Abstract

Lipids are essential cellular constituents that have many critical roles in physiological functions. They are notably involved in energy storage and cell signaling as second messengers, and they are major constituents of cell membranes, including lipid rafts. As a consequence, they are implicated in a large number of heterogeneous diseases, such as cancer, diabetes, neurological disorders, and inherited metabolic diseases. Due to the high structural diversity and complexity of lipid species, the presence of isomeric and isobaric lipid species, and their occurrence at a large concentration scale, a complete lipidomic profiling of biological matrices remains challenging, especially in clinical contexts. Using supercritical fluid chromatography coupled with high-resolution mass spectrometry, we have developed and validated an untargeted lipidomic approach to the profiling of plasma and blood. Moreover, we have tested the technique using the Dry Blood Spot (DBS) method and found that it allows for the easy collection of blood for analysis. To develop the method, we performed the optimization of the separation and detection of lipid species on pure standards, reference human plasma (SRM1950), whole blood, and DBS. These analyses allowed an in-house lipid data bank to be built. Using the MS-Dial software, we developed an automatic process for the relative quantification of around 500 lipids species belonging to the 6 main classes of lipids (including phospholipids, sphingolipids, free fatty acids, sterols, and fatty acyl-carnitines). Then, we compared the method using the published data for SRM 1950 and a mouse blood sample, along with another sample of the same blood collected using the DBS method.
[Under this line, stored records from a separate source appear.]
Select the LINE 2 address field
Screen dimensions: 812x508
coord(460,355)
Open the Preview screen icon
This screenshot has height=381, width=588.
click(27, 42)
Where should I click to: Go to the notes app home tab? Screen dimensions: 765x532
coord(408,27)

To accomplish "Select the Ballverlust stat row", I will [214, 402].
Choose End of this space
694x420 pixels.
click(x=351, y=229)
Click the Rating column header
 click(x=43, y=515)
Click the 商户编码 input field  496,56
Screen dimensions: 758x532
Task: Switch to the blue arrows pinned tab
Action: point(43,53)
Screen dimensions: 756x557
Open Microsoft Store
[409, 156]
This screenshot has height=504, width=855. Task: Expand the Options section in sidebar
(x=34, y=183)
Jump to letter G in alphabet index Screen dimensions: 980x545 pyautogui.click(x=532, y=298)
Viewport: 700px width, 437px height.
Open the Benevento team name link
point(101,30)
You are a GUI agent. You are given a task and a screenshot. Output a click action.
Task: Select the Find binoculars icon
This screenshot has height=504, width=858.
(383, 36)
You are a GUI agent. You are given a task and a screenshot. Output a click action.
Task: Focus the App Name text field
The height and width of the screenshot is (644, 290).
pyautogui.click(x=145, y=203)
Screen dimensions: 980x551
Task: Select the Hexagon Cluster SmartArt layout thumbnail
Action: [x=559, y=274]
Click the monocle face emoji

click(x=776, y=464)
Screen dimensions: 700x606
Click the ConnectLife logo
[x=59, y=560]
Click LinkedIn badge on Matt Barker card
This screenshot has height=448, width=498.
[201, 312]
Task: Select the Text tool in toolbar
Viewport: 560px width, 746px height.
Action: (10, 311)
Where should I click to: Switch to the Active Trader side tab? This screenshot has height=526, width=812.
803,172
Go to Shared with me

In this study, we provided a method for blood lipidomic profiling that can be used for the easy sampling of dry blood spots.

Highlights

  • Lipids represent a large and complex class of hydrophobic and amphipathic small molecules, with a huge structural diversity

  • Optimization of Lipid Class Separation by Supercritical Fluid Chromatography In SFC, the most frequently used mobile phase is supercritical carbon dioxide (SCCO2 ), because carbon dioxide can be converted into its supercritical state and exhibits favorable properties, such as being nonflammable, chemically inert, relatively nontoxic, easy to handle, and inexpensive

  • The objective here was to obtain the best separation of 17 main classes of lipids: triacylglycerols (TGs), free (FCs) and esterified cholesterols (CEs), diacylglycerols (DGs), free fatty acids (FAs), ceramides (Cers), phosphatidylcholines (PCs), mono hexosylceramides (MHCers), sphingomyelins (SMs), fatty acyl-carnitines (CARs), lysophosphatidylcholines (LPCs), phosphatidylethanolamines (PEs), lactosyl ceramides (LacCers), lysophosphatidylethanolamines (LPEs), phosphatidylglycerols (PGs), phosphatidylinositols (PIs), and phosphatidylserines (PSs)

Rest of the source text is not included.